Primary LanguagePythonMozilla Public License 2.0MPL-2.0


GSoC Project: LibreOffice CI Test Selection with Machine Learning

The goal of this project is to select unit tests based on (patch,test) pair. Three models (testlabelselect, testfailure, testoverall) are trained to predict unit tests results given a patch on different levels.

The work is based on Mozilla's bugbug and rust-code-analysis.


testlabelselect model predicts the failing probability of each unit test given the patch.

Fail (Predicted) Pass (Predicted)
Fail (Actual) 3860 203
Pass (Actual) 191593 1109768

testfailure model predicts the overall failing probability of a patch based on patch features only.
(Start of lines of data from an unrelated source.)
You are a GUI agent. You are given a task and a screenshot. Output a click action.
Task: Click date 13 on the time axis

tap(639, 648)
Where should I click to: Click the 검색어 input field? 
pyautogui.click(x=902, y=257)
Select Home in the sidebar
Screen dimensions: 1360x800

Fail (Predicted) Pass (Predicted)
Fail (Actual) 614 527
Pass (Actual) 2155 4863

testoverall model improves upon testfailure by using testlabelselect predictions to predict whether a patch will fail any unit test.

Fail (Predicted) Pass (Predicted)
Fail (Actual) 810 331
Pass (Actual) 2413 4605

A smart inference is built based on testlabelselect and testoverall predictions. By setting a threshold for the number of failed unit tests, 91% of failures can be captured, while reducing computation by 57%.
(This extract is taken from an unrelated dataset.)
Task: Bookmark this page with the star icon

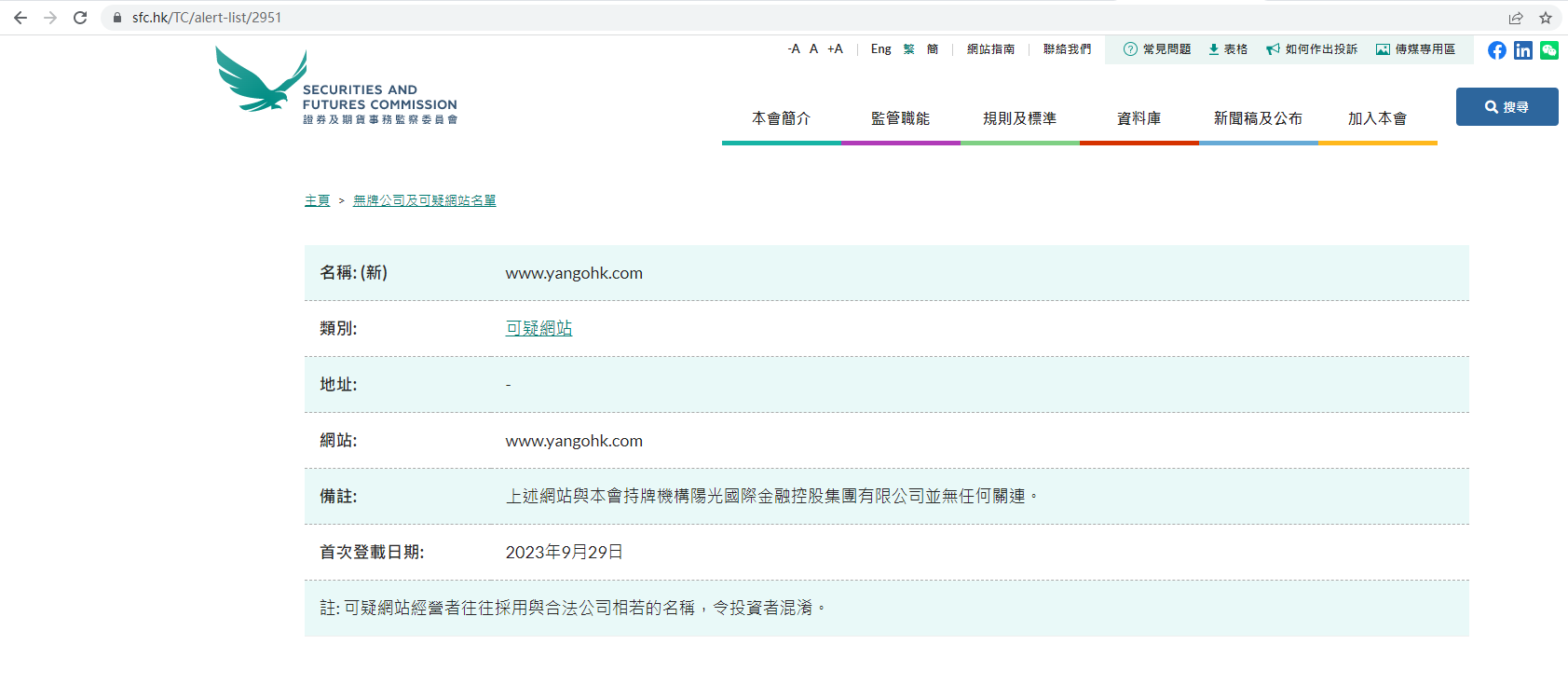Action: tap(1546, 18)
Fail (Predicted) Pass (Predicted)
Fail (Actual) 10617 1054
Pass (Actual) 30103 39815

Currently, the smart inference is integrated into Jenkins to save computation. If a patch is likely to fail any unit test, the sequential fast track will be run because it is assumed that the patch will fail some unit tests and there is no need to run everything. If it is likely to pass, the normal track will be run to ensure code correctness.

testlabelselect is not directly used to select unit tests because it is not able to capture all failures, about 5% failures will escape and it could cause severe problem.
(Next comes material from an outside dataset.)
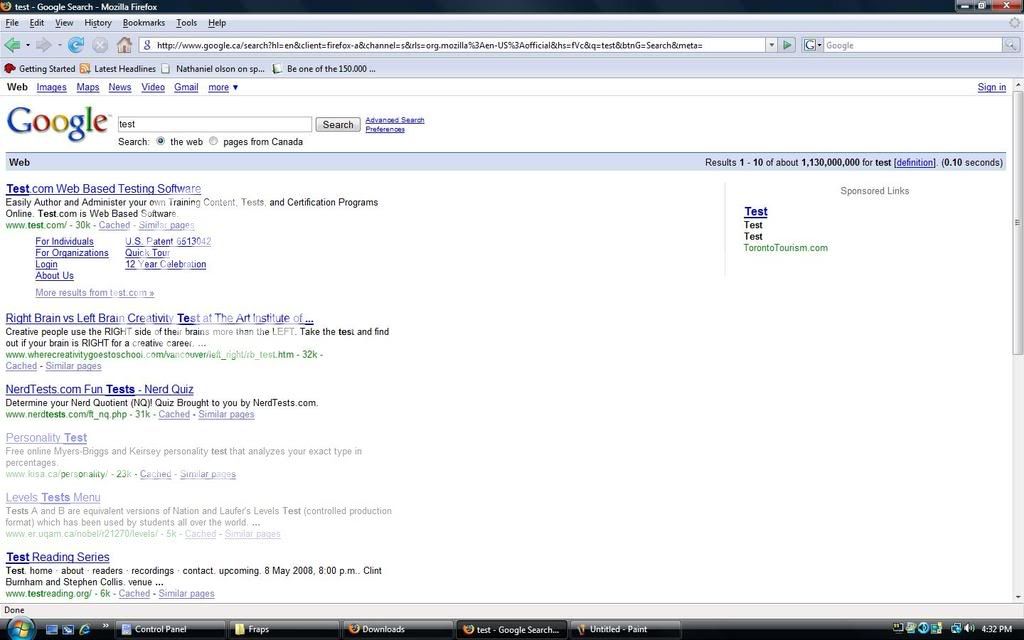Open Latest Headlines bookmark feed

click(118, 69)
Install build-essential and zstd:

sudo apt install build-essential
sudo apt install zstd

Clone libreoffice:

git clone https://gerrit.libreoffice.org/core libreoffice

Install rust:

curl --proto '=https' --tlsv1.2 -sSf https://sh.rustup.rs | sh
export PATH="~/.cargo/bin:$PATH"

Install rust-code-analysis:

cargo install rust-code-analysis-cli rust-code-analysis-web

Install conda:

wget https://repo.anaconda.com/miniconda/Miniconda3-latest-Linux-x86_64.sh
bash Miniconda3-latest-Linux-x86_64.sh

Clone libreoffice-ci:

git clone https://github.com/baolef/libreoffice-ci.git
cd libreoffice-ci

Install Python dependencies:

conda env create -f environment.yml
conda activate libreoffice-ci


To extract features for past gerrit pushes, extract data/jenkinsfullstats.csv from data/jenkinsfullstats.csv.xz first, and then run:

python dataset/mining.py --path ../libreoffice

To extract all unit tests, extract pushes features data/commits.json first, and then run:

python dataset/mapping.py

To extract features for unit tests, extract pushes features data/commits.json and data/tests.json first, and then run:

python dataset/test_history.py --path data/commits.json

To convert one database format (eg. data/commits.json) into another (eg. data/commits.pickle.zstd):

python dataset/convert.py data/commits.json data/commits.pickle.zstd


To train a model (eg. testlabelselect, testoverall) after extracting necessary data:

python train.py testlabelselect
python train.py testoverall

Training a model with full dataset may be time and memory consuming, --limit argument can be used to train a subset:

python train.py testlabelselect --limit 16384

Detailed training scripts are available for ungrouped data scripts/train.sh and grouped data scripts/train_group.sh.


To inference a model (eg. testlabelselect) after training necessary models (eg.testlabelselect, testoverall) for a commit hash (eg. a772976f047882918d5386a3ef9226c4aa2aa118):

python test.py testlabelselect --revision a772976f047882918d5386a3ef9226c4aa2aa118

If a commit hash is not specified, it will perform inference on the last commit.

Detailed inference script is available in scripts/test.sh.